India GDP Growth Remains Strong Despite Global Challenges by Amit Gupta, Kedia Advisory
India's economy expanded by a stronger-than-expected 7.8% year-on-year during the January-March quarter, supported by improved agricultural output and robust construction activity. Growth was slightly lower than the revised 8.0% recorded in the previous quarter but remained among the strongest globally. Gross Value Added (GVA), a key indicator of underlying economic activity, rose 7.9%. Farm sector growth accelerated to 3.6%, while construction activity strengthened significantly. However, risks remain from elevated crude oil prices, ongoing Middle East geopolitical tensions, inflationary pressures, rupee weakness, and below-normal monsoon prospects, which could weigh on economic growth in the current fiscal year.
Key Highlights
- India's GDP grew 7.8% in January-March, exceeding market expectations.

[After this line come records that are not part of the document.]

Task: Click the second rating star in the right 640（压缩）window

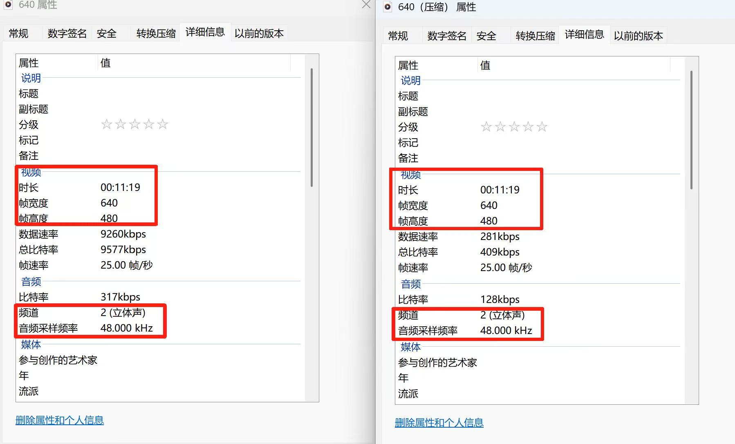Action: pyautogui.click(x=500, y=127)
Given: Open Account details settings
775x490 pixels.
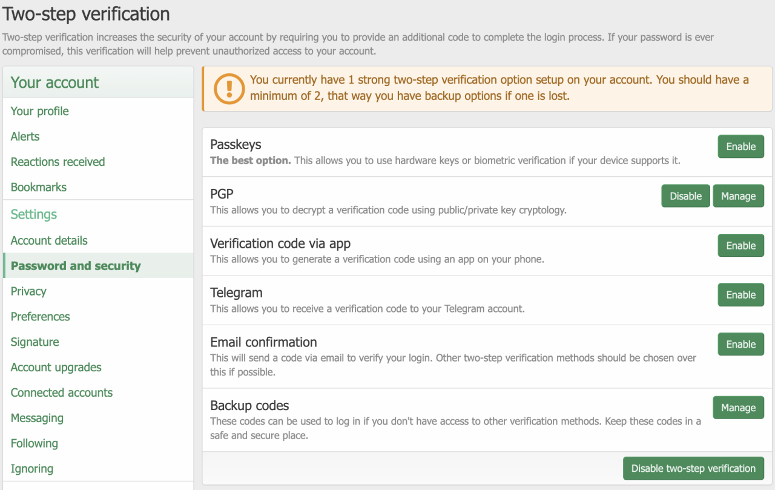Looking at the screenshot, I should pos(49,240).
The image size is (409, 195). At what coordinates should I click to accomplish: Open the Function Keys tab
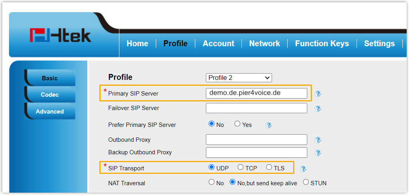point(322,43)
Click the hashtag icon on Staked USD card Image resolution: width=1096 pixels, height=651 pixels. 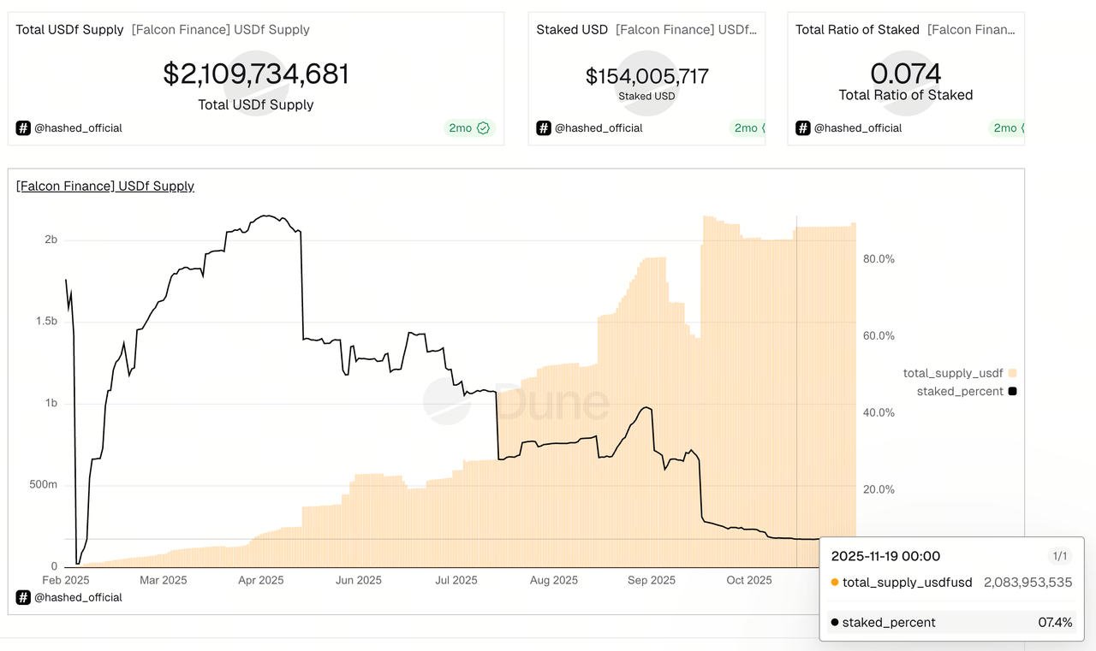[544, 128]
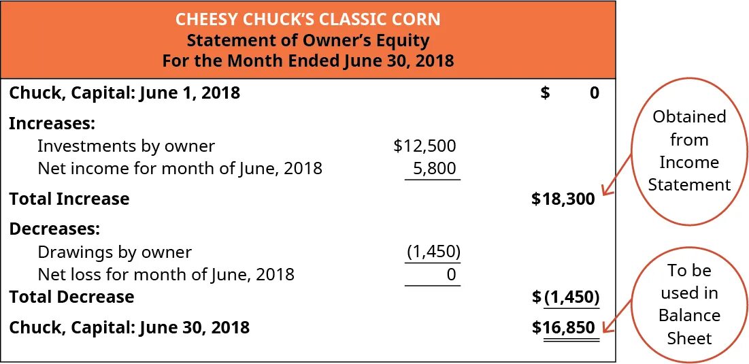
Task: Click the Statement of Owner's Equity heading
Action: coord(307,39)
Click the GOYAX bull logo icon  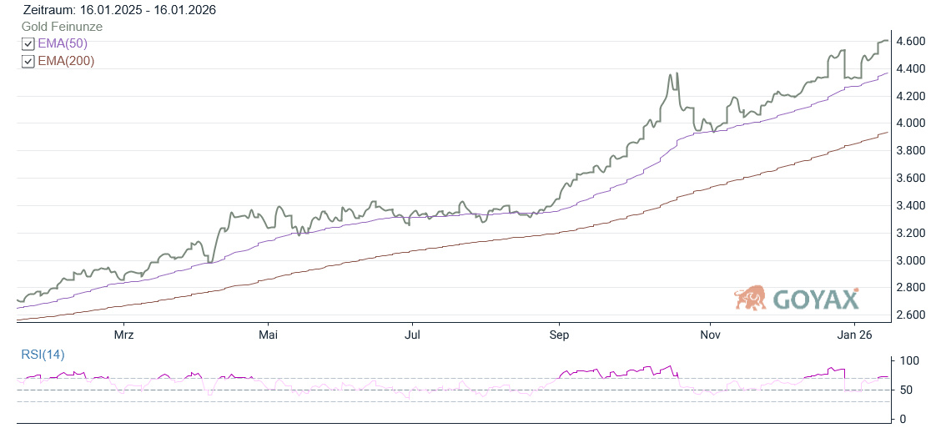(750, 297)
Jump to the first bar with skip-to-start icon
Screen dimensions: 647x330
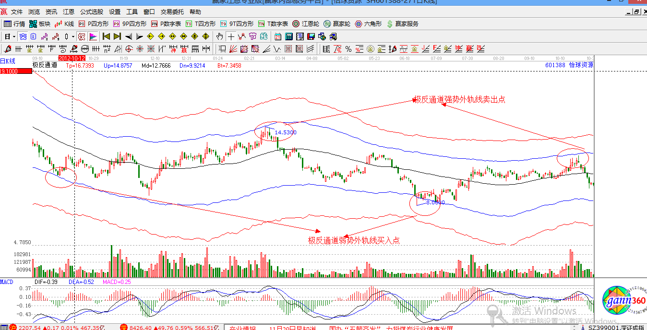[106, 36]
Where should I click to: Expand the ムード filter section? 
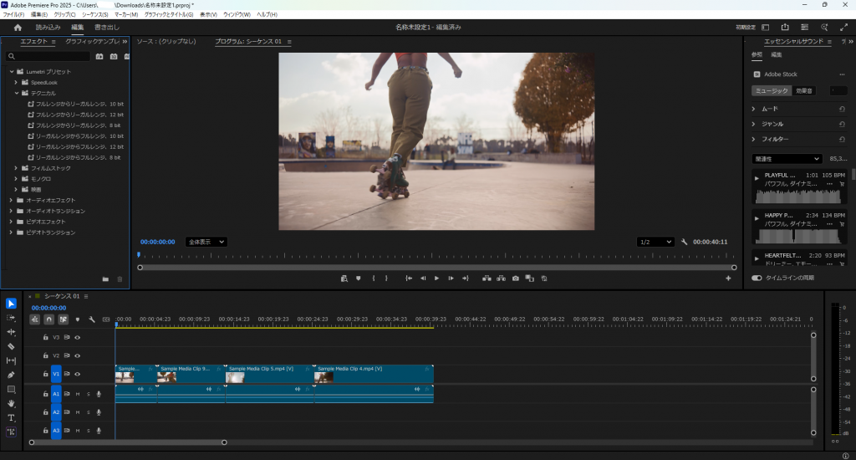754,109
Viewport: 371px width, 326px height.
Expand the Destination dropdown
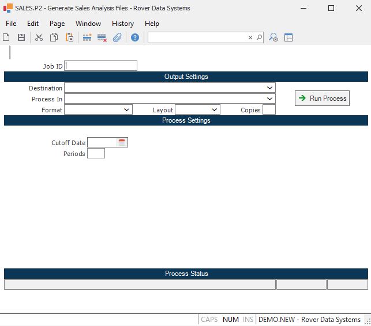(270, 88)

- Agricultural growth accelerated to 3.6% from 1.7% in the previous quarter.
- Construction activity expanded 8.4%, supporting overall economic growth.
- Full-year FY2025-26 GDP growth was revised up to 7.7%.
- Rising crude oil prices and weak monsoon risks could slow future growth.
India's economy maintained strong momentum during the January-March quarter, recording annual GDP growth of 7.8%, supported by resilient agricultural performance and robust construction activity. Although slightly below the revised 8.0% growth recorded in the previous quarter, the latest reading highlights the continued strength of domestic economic fundamentals despite a challenging global environment.
A major contributor to growth was the agricultural sector, where output expanded by 3.6% compared with 1.7% growth in the preceding quarter. Improved farm performance provided support to rural incomes and consumption, helping offset external economic pressures. The construction sector also remained a key growth driver, expanding by 8.4%, reflecting sustained infrastructure development and strong investment activity across the economy.
Gross Value Added (GVA), which offers a clearer measure of underlying economic activity by excluding taxes and subsidies, increased by 7.9% during the quarter. Meanwhile, manufacturing growth moderated to 7.3% from the previous quarter's revised 12.8%, indicating some slowdown in industrial momentum despite remaining in positive territory.
For the full financial year ending March 2026, India's economic growth was estimated at 7.7%, slightly higher than earlier projections. The performance reinforces India's position among the fastest-growing major economies globally.
However, several challenges could affect growth prospects going forward. Ongoing geopolitical tensions in the Middle East have increased crude oil price risks, posing concerns for inflation and India's import bill. As one of the world's largest crude oil importers, India remains vulnerable to disruptions in energy markets. Additionally, forecasts of below-normal monsoon rainfall and the possibility of prolonged dry conditions could affect agricultural output and rural demand in the coming months.
India's strong economic growth continues to be supported by agriculture and infrastructure activity, though rising energy costs, inflation pressures, and weather-related risks may create challenges for sustaining momentum ahead.